The truth is that McCain's campaign has received $1.33 million from individuals employed in the oil and gas industry, not $2 million. Obama himself has received nearly $400,000, according to the most authoritative figures available. We find the $2 million figure is based on a mistaken calculation.
Furthermore, McCain is not proposing new tax breaks specifically targeted to the oil industry. He's proposing a general reduction in the corporate income tax rate, which Democrats figure would benefit the five largest oil and gas companies by $3.8 billion.
Analysis
Sen. Barack Obama's campaign released the ad Aug. 4. Its core claim is that McCain accepted $2 million in campaign contributions from "Big Oil" and is "in the pocket" of the industry. The Obama campaign even named the ad "Pocket."
Obama'08 Ad
"Pocket"
Announcer:
Every time you fill your tank, the oil companies fill their pockets. Now Big Oil's filling John McCain's campaign with 2 million dollars in contributions.

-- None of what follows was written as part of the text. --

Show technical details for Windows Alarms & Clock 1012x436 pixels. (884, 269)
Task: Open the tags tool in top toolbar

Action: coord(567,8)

Because instead of taxing their windfall profits to help drivers, McCain wants to give them another 4 billion in tax breaks. After one president in the pocket of big oil… We can't afford another.
Barack Obama… A windfall profits tax on big oil to give families a thousand dollar rebate. A president who'll stand up for you.
Obama:I'm Barack Obama and I approve this message.
An Inflated Figure
It's certainly true that McCain gets far more money from donors in the oil and gas industry than Obama does. And there's no question that McCain's recent support for expanding offshore drilling is a position that the industry favors. But the $2 million figure is inflated.
According to the nonpartisan Center for Responsive Politics--which both campaigns cite as authoritative from time to time--McCain had received $1,332,033 from persons in the oil and gas industry (both directly and through company-sponsored political action committees), not $2.1 million as the Obama campaign claims. Those are the most recent and authoritative figures available and are based on reports on file at the Federal Election Commission as of July 28.
The Obama campaign said it cobbled together its $2.1 million figure by adding one total from a report in the Washington Post, which said oil and gas donors gave $1.1 million to McCain in June, and an older total from CRP, which put the McCain campaign's total at just over $1 million through May 30. But that turns out to be adding apples to oranges, and it does not give an accurate figure for money that went directly to "John McCain's campaign," as the ad puts it. Much of the money given in June went to a joint fundraising venture of the McCain campaign, the Republican National Committee and several state GOP committees, an unknown portion of which was passed through to the McCain campaign itself.